Dans la discussion des articles, nous en sommes parvenus à l’article 1er.
TITRE Ier
RÉNOVATION DE L’EXERCICE DE LA DÉMOCRATIE LOCALE
Chapitre Ier
Conseillers territoriaux
Article 1er
Le code général des collectivités territoriales est ainsi modifié :
I. – L’article L. 3121-1 est complété par un alinéa ainsi rédigé :
« Il est composé de conseillers territoriaux. »

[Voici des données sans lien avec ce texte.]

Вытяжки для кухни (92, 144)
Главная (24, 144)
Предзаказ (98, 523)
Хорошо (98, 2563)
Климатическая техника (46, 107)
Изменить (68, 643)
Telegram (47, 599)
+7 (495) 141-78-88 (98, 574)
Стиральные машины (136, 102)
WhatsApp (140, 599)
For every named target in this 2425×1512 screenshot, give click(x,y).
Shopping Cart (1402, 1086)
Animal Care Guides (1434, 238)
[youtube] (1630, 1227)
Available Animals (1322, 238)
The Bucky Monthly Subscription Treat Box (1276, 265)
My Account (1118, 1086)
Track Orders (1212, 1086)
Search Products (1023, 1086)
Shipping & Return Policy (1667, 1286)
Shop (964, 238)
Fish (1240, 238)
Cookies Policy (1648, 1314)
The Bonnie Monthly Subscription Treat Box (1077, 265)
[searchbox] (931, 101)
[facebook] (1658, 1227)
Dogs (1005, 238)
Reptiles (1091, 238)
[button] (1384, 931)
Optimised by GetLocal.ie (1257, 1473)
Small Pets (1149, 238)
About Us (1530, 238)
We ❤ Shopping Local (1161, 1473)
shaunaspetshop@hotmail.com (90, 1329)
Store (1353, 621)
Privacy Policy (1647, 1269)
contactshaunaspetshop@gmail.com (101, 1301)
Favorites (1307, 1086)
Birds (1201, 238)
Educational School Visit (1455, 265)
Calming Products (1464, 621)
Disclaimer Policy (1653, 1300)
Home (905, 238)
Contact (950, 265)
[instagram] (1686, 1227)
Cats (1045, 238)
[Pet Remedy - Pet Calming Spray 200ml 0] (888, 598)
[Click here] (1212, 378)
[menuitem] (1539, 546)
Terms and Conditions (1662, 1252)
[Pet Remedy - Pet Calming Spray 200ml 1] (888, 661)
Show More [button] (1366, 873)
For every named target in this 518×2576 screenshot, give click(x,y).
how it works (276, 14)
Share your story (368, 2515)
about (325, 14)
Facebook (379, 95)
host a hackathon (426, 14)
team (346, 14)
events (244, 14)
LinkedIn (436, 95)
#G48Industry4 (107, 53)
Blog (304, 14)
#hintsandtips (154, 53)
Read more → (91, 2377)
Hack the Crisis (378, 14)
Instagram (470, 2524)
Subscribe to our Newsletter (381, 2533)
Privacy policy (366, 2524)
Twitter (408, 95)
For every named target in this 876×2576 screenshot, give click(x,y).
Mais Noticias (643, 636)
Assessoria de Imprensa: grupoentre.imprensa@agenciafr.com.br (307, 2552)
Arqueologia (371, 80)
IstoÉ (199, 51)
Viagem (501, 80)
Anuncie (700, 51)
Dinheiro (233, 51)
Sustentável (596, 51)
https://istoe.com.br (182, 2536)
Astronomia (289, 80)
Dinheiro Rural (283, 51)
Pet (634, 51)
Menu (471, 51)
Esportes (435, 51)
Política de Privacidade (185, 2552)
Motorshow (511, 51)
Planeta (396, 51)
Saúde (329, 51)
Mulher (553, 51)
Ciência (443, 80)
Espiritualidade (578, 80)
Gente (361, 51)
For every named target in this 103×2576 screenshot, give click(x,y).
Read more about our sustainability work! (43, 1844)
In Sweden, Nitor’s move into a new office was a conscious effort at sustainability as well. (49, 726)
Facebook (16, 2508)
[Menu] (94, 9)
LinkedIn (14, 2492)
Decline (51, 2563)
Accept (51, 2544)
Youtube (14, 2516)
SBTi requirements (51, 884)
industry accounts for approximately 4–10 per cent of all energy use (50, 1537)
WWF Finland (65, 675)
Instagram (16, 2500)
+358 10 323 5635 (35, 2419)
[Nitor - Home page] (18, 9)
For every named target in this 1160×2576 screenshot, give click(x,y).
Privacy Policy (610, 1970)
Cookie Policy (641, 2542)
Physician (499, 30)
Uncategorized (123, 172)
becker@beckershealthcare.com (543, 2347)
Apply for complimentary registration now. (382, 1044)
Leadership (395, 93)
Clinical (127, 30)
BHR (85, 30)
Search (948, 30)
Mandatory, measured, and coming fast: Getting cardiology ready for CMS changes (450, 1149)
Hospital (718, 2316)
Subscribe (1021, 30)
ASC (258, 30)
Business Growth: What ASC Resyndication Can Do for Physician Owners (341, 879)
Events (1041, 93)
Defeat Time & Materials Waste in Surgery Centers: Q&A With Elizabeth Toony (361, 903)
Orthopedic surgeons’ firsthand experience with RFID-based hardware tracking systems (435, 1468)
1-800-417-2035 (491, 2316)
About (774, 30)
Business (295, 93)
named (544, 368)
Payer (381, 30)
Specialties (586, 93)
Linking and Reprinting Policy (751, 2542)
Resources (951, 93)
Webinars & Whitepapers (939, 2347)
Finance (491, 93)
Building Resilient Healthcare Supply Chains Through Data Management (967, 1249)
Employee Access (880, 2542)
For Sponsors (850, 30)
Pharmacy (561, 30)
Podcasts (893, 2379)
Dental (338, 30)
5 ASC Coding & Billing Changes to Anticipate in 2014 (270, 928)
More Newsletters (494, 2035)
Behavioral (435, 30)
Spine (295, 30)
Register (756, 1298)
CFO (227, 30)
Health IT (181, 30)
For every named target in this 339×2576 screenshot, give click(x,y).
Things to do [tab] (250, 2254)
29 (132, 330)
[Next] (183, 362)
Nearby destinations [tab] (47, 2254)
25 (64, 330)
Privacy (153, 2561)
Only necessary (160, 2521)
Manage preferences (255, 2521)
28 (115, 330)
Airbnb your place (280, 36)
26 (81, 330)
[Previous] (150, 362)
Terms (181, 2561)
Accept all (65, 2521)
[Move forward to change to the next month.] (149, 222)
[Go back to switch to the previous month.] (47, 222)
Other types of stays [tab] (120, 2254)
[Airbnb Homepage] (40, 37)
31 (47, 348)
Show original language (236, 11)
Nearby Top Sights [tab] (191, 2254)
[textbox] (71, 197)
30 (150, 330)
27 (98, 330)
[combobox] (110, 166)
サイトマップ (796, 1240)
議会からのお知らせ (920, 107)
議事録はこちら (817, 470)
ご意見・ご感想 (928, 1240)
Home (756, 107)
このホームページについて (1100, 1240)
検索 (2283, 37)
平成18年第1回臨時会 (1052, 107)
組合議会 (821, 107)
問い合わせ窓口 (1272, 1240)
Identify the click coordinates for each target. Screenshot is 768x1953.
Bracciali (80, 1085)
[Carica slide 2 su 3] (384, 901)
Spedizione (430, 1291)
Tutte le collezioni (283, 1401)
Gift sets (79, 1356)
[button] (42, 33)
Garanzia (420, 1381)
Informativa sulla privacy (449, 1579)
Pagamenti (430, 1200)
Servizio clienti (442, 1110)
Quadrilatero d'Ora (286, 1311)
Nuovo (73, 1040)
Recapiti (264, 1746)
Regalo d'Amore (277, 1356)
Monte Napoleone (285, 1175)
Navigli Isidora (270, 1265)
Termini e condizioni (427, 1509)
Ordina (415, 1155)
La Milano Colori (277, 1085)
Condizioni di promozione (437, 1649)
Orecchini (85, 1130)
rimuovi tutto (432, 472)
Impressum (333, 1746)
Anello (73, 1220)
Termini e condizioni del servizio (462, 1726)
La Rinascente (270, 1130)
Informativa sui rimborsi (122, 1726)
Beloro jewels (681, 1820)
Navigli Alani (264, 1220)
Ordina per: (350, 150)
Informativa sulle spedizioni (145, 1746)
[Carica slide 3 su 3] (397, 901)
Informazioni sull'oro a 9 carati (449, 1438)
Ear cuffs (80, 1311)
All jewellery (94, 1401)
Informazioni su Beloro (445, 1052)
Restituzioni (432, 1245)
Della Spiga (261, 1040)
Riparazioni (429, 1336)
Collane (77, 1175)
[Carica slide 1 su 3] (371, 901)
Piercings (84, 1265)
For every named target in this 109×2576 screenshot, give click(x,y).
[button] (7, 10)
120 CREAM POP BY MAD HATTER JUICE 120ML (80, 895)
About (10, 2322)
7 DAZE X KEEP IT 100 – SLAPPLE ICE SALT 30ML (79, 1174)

II. – L’article L. 4131-1 est complété par un alinéa ainsi rédigé :
« Il est composé des conseillers territoriaux qui siègent dans les conseils généraux des départements faisant partie de la région. »
M. le président. La parole est à Mme Éliane Assassi, sur l'article.
Mme Éliane Assassi. Au-delà de ce que vient de dire Nicole Borvo Cohen-Seat sur la situation surréaliste dans laquelle nous nous trouvons aujourd’hui, après ce qu’on peut appeler la manœuvre de M. About, nous entrons en fait, avec cet article 1er, dans l’acte II de la création des conseillers territoriaux, les affirmations sur l’autonomie du projet de loi organisant la concomitance des renouvellements des conseils généraux et des conseils régionaux voté en décembre dernier n’ayant en effet convaincu personne.
Comme en décembre dernier, vous nous demandez d’entériner la création des conseillers territoriaux tout en renvoyant à plus tard la définition des modalités de leur élection.
Il est vrai que des doutes et des critiques sur ce nouvel élu hybride et son mode d’élection s’expriment, y compris au sein de la majorité. Ils émanent tant du président du groupe UMP à l’Assemblée nationale que du président Larcher, lequel a d’ailleurs confirmé l’absence d’une majorité sur ce sujet dans notre assemblée.
Il est également vrai que vos amis du Nouveau centre seront perdants avec ce scrutin à un tour destiné à instaurer le bipartisme, la dose de proportionnelle envisagée étant un leurre.
Sachant que vous êtes, sur le fond, favorables au bipartisme, nous ne pouvons que nous interroger : ne dissimulez-vous pas un projet de refonte de notre système électif, avec deux niveaux de consultation, l’un national, l’autre local, outre les élections européennes ? N’entendez-vous pas appliquer le scrutin à un tour aux élections législatives, voire à toutes les élections, ce qui serait un recul historique ?
En même temps, vous le constatez, il n’est guère prudent de toucher aux fondements de la démocratie représentative, en procédant avec autoritarisme et en entretenant le flou. Il n’est guère prudent d’instaurer ce nouveau mode de scrutin à un tour ; aucun président ou majorité parlementaire n’avait jamais osé le faire jusqu’à présent, et le comité Balladur lui-même ne l’avait pas proposé.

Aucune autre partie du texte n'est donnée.